**Task description**
Within the listing below, please show every line carrying the string "arrow".

**Exercise input**
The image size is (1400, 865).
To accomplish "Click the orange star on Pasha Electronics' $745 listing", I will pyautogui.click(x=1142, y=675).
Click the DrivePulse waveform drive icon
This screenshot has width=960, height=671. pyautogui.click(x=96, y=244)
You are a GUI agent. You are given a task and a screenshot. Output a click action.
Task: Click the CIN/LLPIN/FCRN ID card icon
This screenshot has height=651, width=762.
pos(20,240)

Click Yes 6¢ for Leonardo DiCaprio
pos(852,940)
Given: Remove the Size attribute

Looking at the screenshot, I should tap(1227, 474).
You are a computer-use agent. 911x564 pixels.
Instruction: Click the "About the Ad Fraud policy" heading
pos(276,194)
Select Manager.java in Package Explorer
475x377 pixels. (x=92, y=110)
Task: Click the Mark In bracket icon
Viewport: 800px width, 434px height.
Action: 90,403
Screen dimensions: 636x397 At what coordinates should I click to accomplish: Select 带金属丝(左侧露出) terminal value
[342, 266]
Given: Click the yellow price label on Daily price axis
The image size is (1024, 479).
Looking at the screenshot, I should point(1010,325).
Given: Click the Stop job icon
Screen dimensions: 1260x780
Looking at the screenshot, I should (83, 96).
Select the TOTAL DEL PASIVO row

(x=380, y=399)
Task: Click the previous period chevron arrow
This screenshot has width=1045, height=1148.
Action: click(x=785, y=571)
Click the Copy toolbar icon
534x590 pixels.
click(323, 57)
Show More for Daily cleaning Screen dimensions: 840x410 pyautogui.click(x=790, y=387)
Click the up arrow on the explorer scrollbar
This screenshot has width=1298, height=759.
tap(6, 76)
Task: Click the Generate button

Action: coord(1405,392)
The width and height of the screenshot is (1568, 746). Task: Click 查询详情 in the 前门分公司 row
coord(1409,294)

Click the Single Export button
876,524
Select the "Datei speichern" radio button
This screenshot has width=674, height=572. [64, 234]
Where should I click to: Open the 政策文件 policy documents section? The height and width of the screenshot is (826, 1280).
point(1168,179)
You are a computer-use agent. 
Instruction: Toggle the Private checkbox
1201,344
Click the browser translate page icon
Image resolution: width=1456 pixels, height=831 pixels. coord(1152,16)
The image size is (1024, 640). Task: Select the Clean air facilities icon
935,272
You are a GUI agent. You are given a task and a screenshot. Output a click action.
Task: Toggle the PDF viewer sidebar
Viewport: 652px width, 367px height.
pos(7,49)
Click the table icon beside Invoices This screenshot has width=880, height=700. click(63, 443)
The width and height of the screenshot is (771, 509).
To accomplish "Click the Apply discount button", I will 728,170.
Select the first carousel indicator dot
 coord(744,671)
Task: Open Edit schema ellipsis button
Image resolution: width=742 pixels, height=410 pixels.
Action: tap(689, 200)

**Task result**
Task: Click the previous period chevron arrow
Click the up arrow on the explorer scrollbar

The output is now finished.